I'm not about to tell a woman she has nothing to be scared of should Roe v. Wade be overturned. I cannot, however, share in the consternation about the subject evident in the reaction to the recent elections. It's a slippery slope argument, and nobody's yet shown that there's a can of Teflon, or even Crisco, waiting to pour.
current mood: bored
Atwood's just a really, really bad writer. Here's the review I wrote
of her latest:
Do Not Steal This Book
It's not worth it. It's a Bad Book.
I speak of Margaret Atwood's latest, Oryx and Crake. It's a politically-inspired cautionary tale dressed up as science fiction, and that makes it the worst sort of sci-fi. The message is that bioengineering will KILL US ALL! DEAR GOD NO! BOOGA BOOGA!

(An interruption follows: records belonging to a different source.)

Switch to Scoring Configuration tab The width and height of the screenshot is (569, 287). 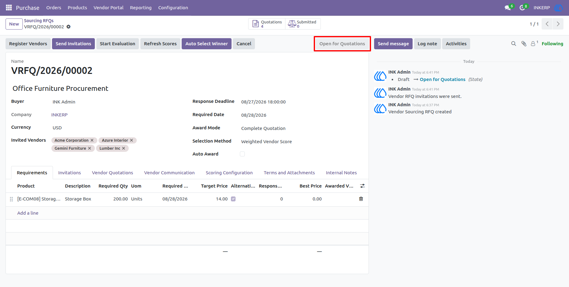click(229, 173)
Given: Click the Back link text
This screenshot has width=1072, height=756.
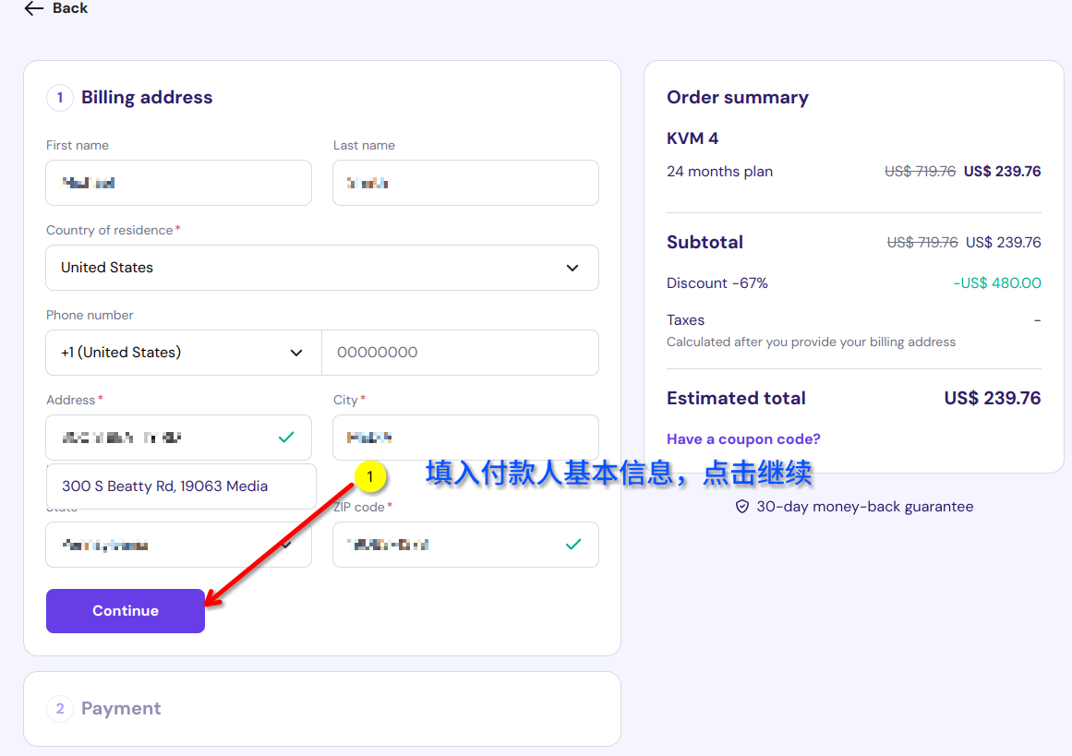Looking at the screenshot, I should coord(70,8).
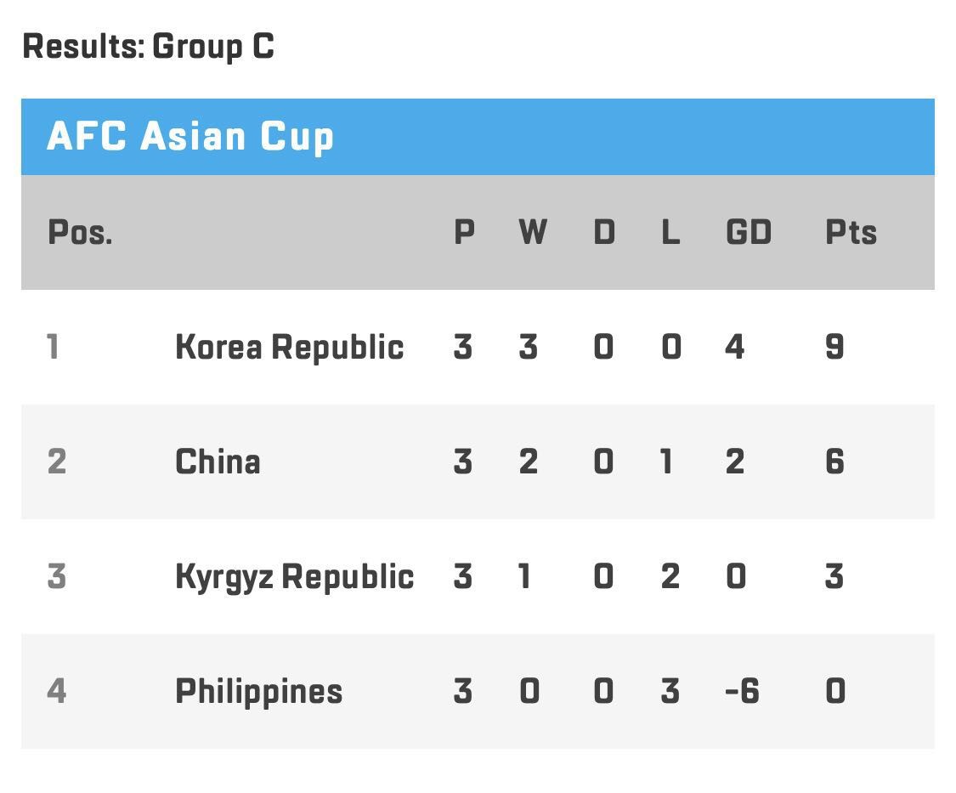The height and width of the screenshot is (793, 956).
Task: Click the L column header
Action: (x=670, y=232)
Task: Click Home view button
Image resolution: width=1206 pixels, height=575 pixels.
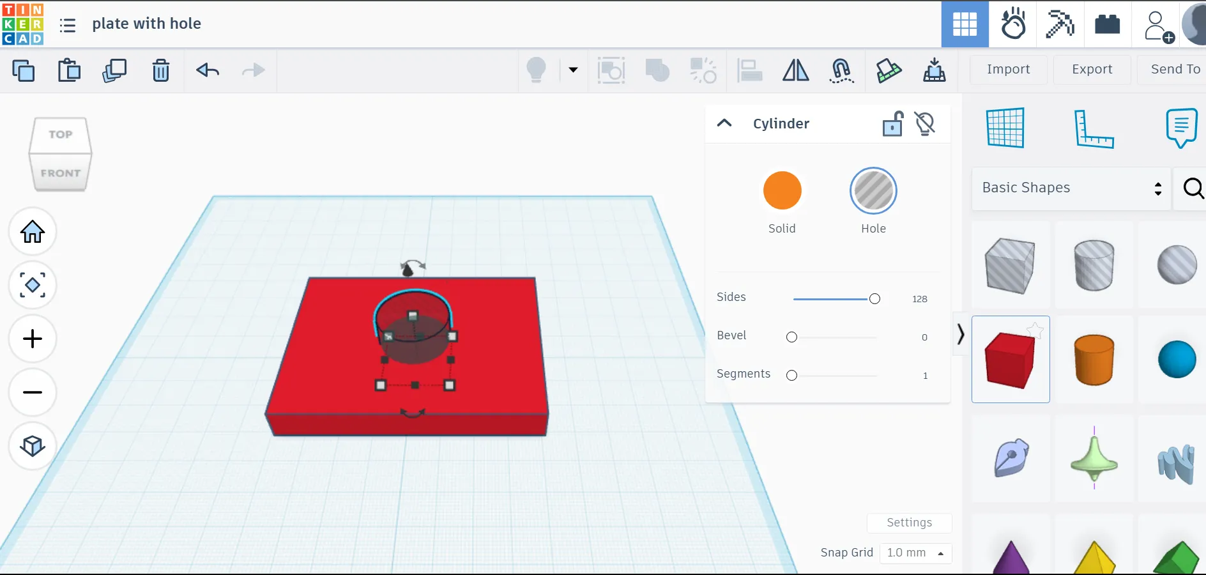Action: coord(33,231)
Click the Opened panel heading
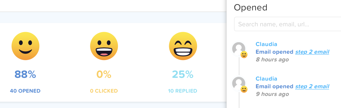The width and height of the screenshot is (341, 108). 251,7
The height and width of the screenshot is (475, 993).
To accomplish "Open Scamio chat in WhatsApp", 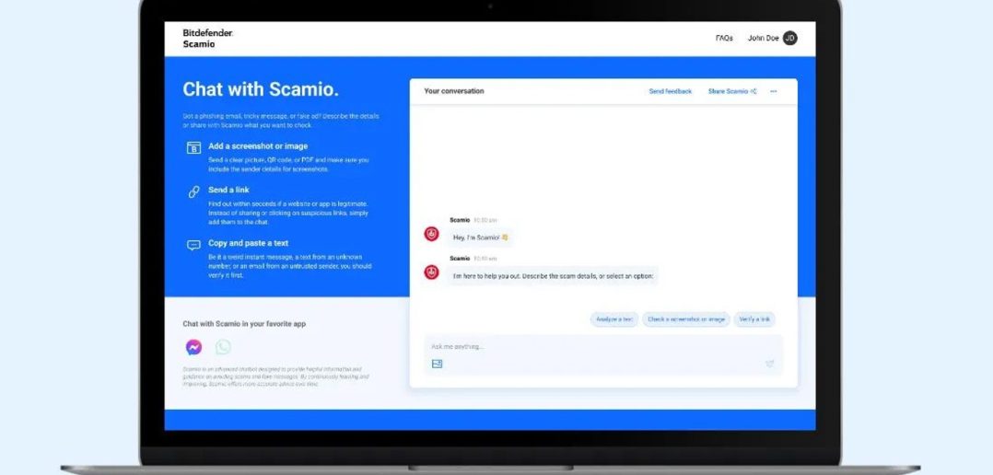I will coord(223,347).
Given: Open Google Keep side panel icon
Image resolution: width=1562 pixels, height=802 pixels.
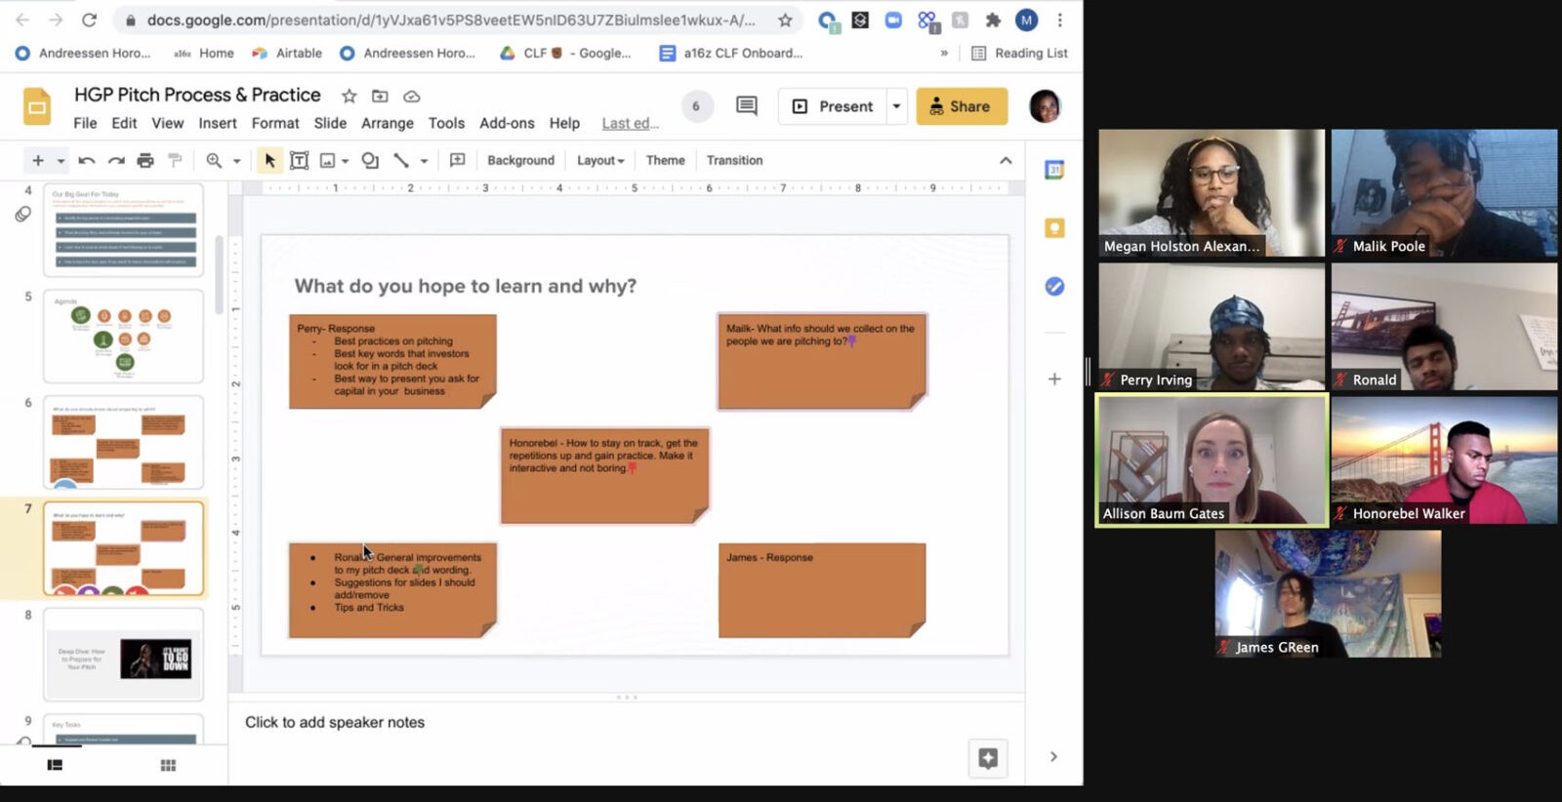Looking at the screenshot, I should (x=1054, y=228).
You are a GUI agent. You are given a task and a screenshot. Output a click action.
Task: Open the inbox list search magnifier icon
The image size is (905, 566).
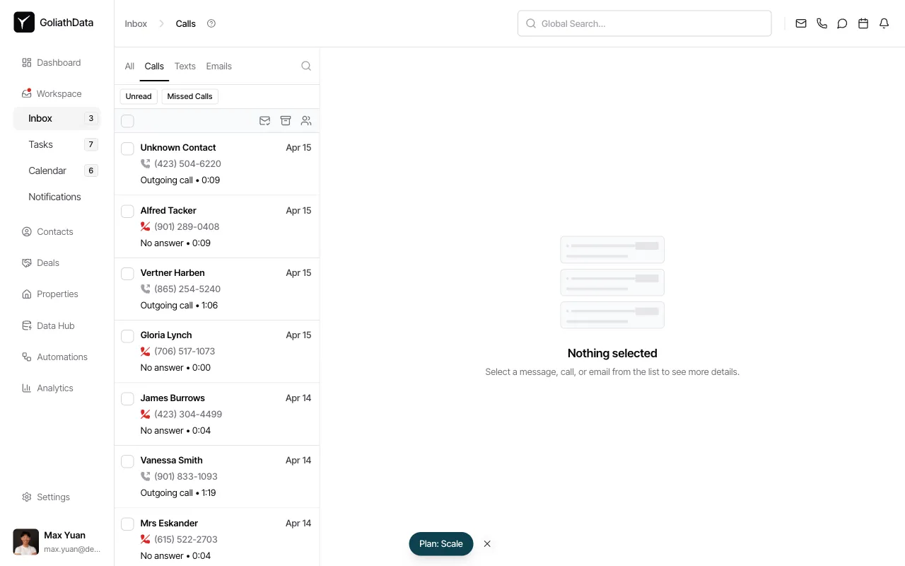(x=306, y=66)
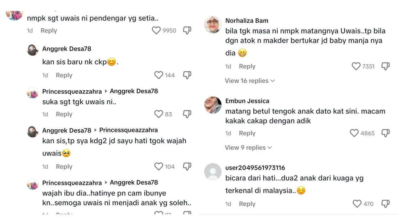397x224 pixels.
Task: Open Embun Jessica's profile picture
Action: (213, 105)
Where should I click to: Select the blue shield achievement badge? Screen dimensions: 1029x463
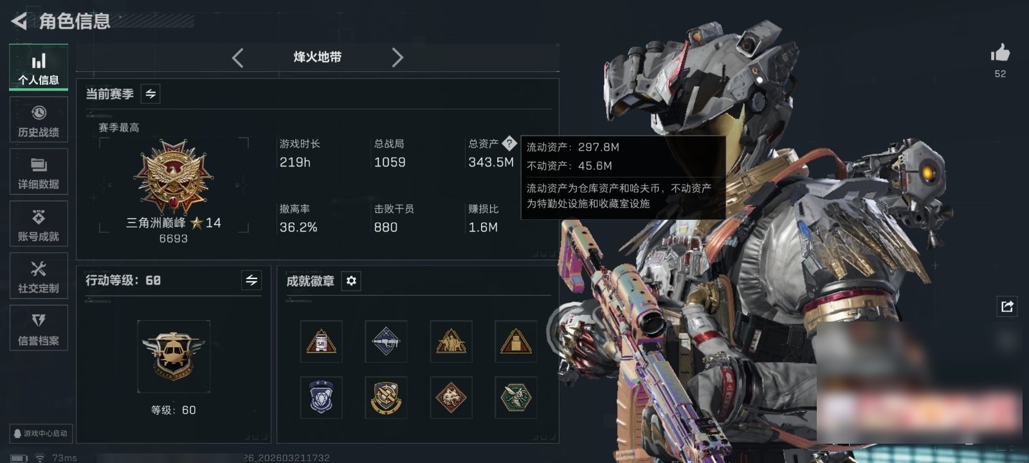click(x=321, y=397)
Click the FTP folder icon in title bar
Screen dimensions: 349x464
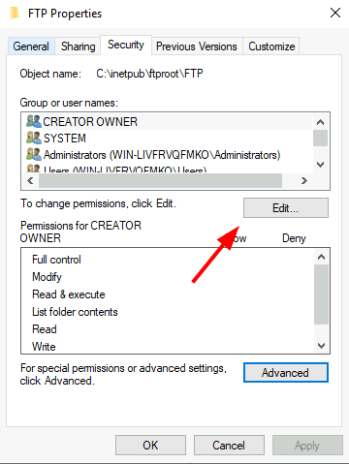(x=15, y=14)
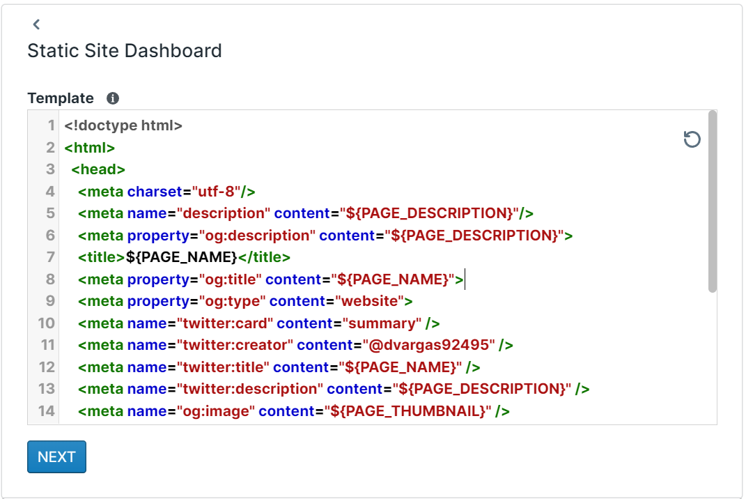Click the opening html tag on line 2
The image size is (746, 499).
click(89, 148)
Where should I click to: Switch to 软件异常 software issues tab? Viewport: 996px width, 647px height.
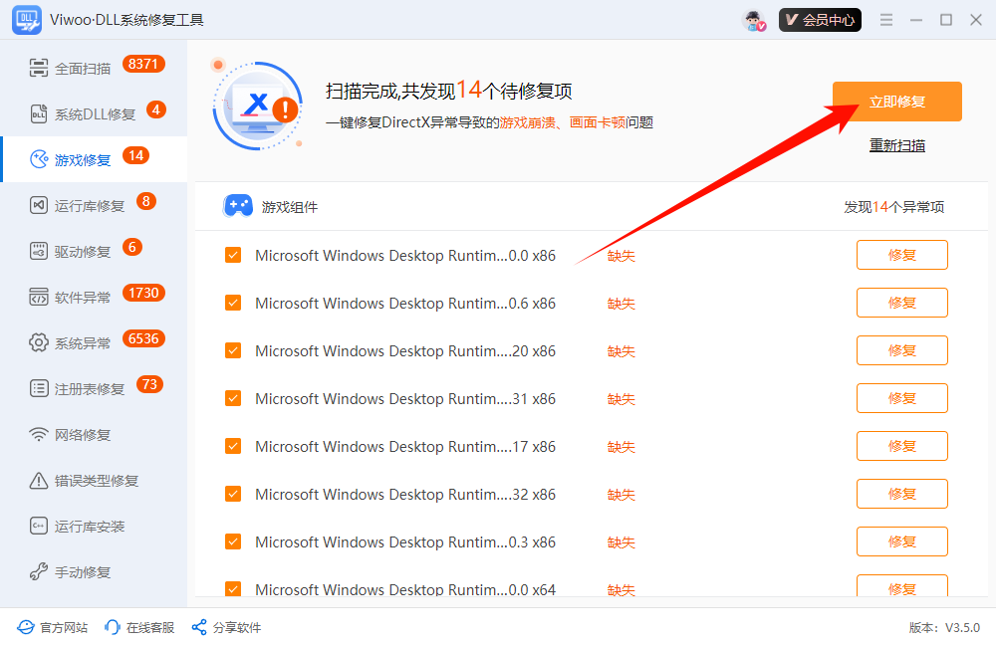click(83, 298)
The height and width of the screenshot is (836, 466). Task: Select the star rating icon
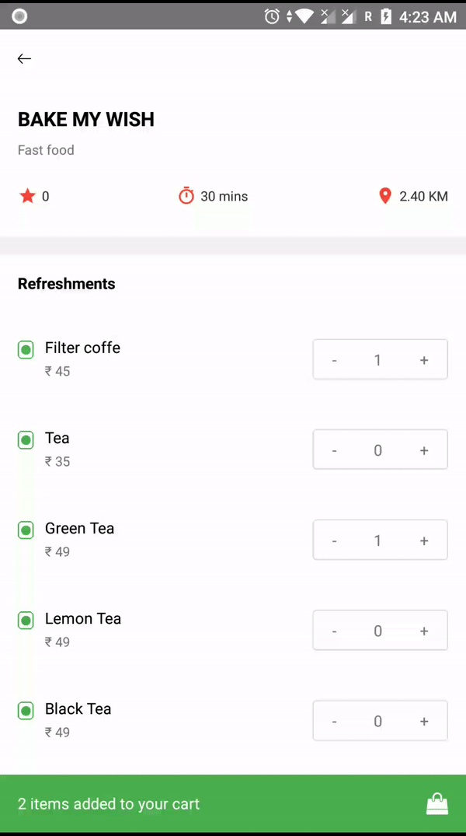pos(27,196)
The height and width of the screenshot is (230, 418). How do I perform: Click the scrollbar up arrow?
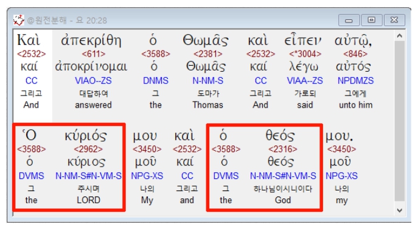[x=399, y=36]
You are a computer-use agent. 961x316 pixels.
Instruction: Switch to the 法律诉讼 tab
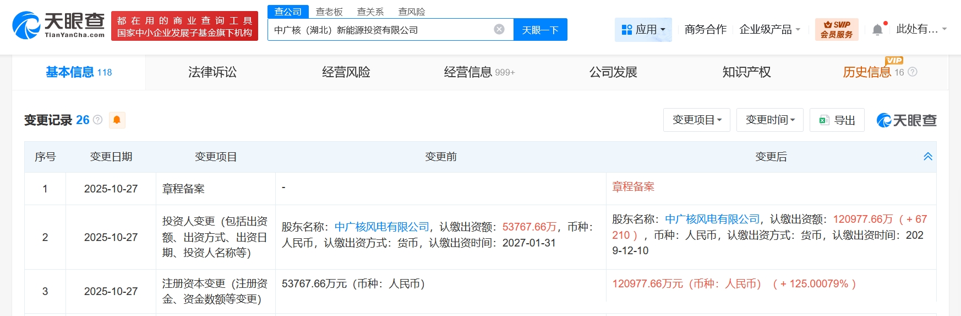click(x=212, y=72)
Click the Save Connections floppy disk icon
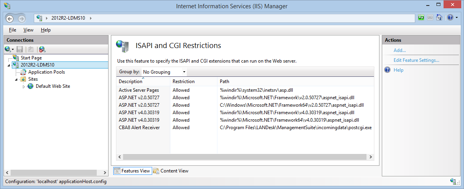The image size is (464, 189). tap(20, 49)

Of course, to convey this none-too-subtle point, she presents the reader with a plot whose course would be glaringly obvious even had she abandoned the heavy-handed foreshadowing, characters who in addition to telegraphing every single action with gigantic semaphor flags, are just plain stupid (in the post-apocalyptic future brought about by man's trafficking in Things He Was Not Meant to Know, the protagonist first obtains and then simply forgets, leaves behind, abandons, a working send/receive radio and a firearm), and an evil mastermind who is so malignantly and blatantly sociopathic that no real world biotech firm would trust him with the keys to the janitorial closet without keeping him under direct supervision at all times.
It's technically well written, but it's still crap. Stay well away.
Damn. Don't hold back. Tell us what you really think.
The Handmaid's Tale didn't strike me as being that badly written...it's just that the future it explores is not, to me, a plausible future for our world.
No, I hadn't...here they go again, making me feel inadequate...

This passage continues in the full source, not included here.